M. le président du conseil. Quant aux vivants, vers qui, dès ce
jour, nous tendons la main et que nous accueillerons, quand ils
passeront sur nos boulevards, en route vers l’Arc de Triomphe, qu’ils
soient salués d’avance ! Nous les attendons pour la grande œuvre de
reconstruction sociale. (Vifs applaudissements.) Grâce à eux, la
France, hier soldat de Dieu, aujourd’hui soldat de l’humanité, sera
toujours le soldat de l’idéal ! (Applaudissements enthousiastes.
–MM. Les députés se lèvent et acclament longuement M. le président du
conseil.)
M. le président. La voilà donc enfin, l’heure bénie pour
laquelle nous vivions depuis quarante-sept ans ! –quarante-sept ans
pendant lesquels n’a cessé de retentir en nos âmes le cri de douleur
et de révolte de Gambetta, de Jules Grosjean, de Keller et des députés
d’Alsace-Lorraine, celui de Victor Hugo, d’Edgar Quinet et de Georges
Clemenceau (vifs applaudissements) quarante-sept ans, pendant
lesquels l’Alsace-Lorraine bâillonnée n’a cessé de crier vers la
France ! Un demi-siècle ! et demain, nous serons à Strasbourg et à
Metz ! Nulle parole humaine ne peut égaler ce bonheur !
(Applaudissements unanimes et prolongés.)
Provinces encore plus tendrement aimées parce que vous fûtes plus
misérables, chair de notre chair, grâce, force et honneur de notre
Patrie, un barbare ennemi voulait faire de vous le signe de sa
conquête, non vous êtes le gage sacré de notre unité nationale et de
notre unité morale, car toute notre histoire resplendit en vous ! (Très
bien ! très bien !) Oui, c’est toute la France, la France de tous
les temps, notre ancienne France comme celle de la Révolution et de la
République triomphante, qui, respectueuse de vos traditions, de vos
coutumes, de vos libertés, de vos croyances, vous rapporte toute sa
gloire ! (Acclamations unanimes. –MM. Les députés se lèvent.)

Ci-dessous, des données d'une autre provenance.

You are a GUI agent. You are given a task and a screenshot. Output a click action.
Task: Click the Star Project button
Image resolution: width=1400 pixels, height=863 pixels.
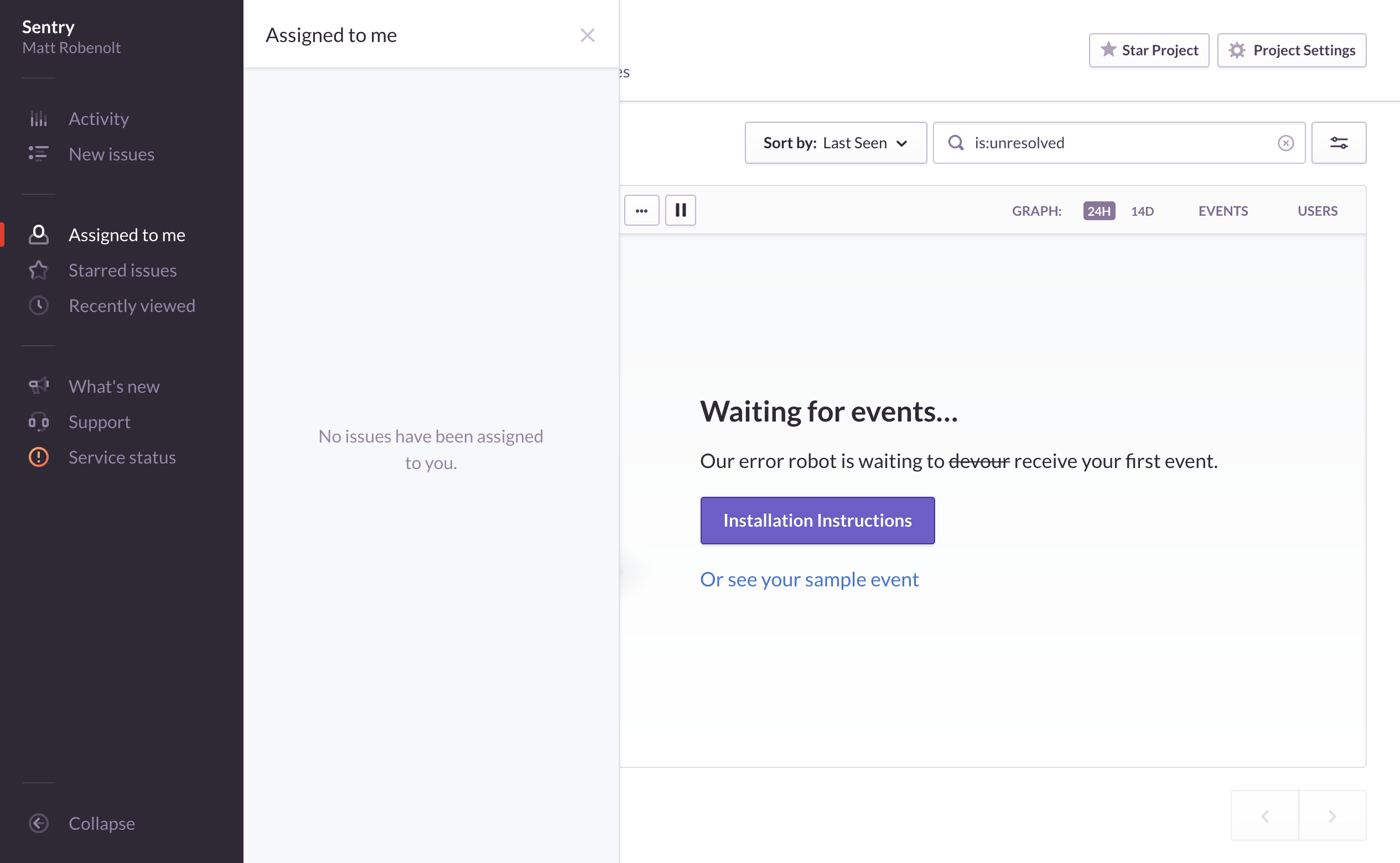coord(1148,50)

Et maintenant, Français, inclinons-nous pieusement devant les
artisans magnifiques du grand œuvre de justice, ceux de 1870 et ceux
de 1914. Ceux de 1870 sauvèrent –non l’honneur, certes : l’honneur
était sauf, j’en atteste les mânes des héros de Reichshoffen, de
Gravelotte, de Sain-Privat, de Beaumont, Beaumont où les fils de
compagnons de La Fayette viennent de venger Sedan (Vifs
applaudissements répétés.)–mais ils sauvèrent l’avenir. Leur
résistance a préparé nos victoires.
Et vous, combattants sublimes de la grande guerre, Français et alliés,
votre courage surhumain a fait de l’Alsace-Lorraine, aux yeux de
l’univers, la personnification même du droit (Applaudissements
prolongés –MM. Les députés se lèvent) ; le retour de nos frères
exilés n’est pas seulement la revanche nationale, c’est l’apaisement
de la conscience humaine (Vives acclamations) et le présage
d’un ordre plus haut. (Acclamations unanimes. –Tous les députés se
lèvent et applaudissement longuement.)
M. Albert Thomas. Je demande la parole.
M. le président. La parole est à M. Albert Thomas.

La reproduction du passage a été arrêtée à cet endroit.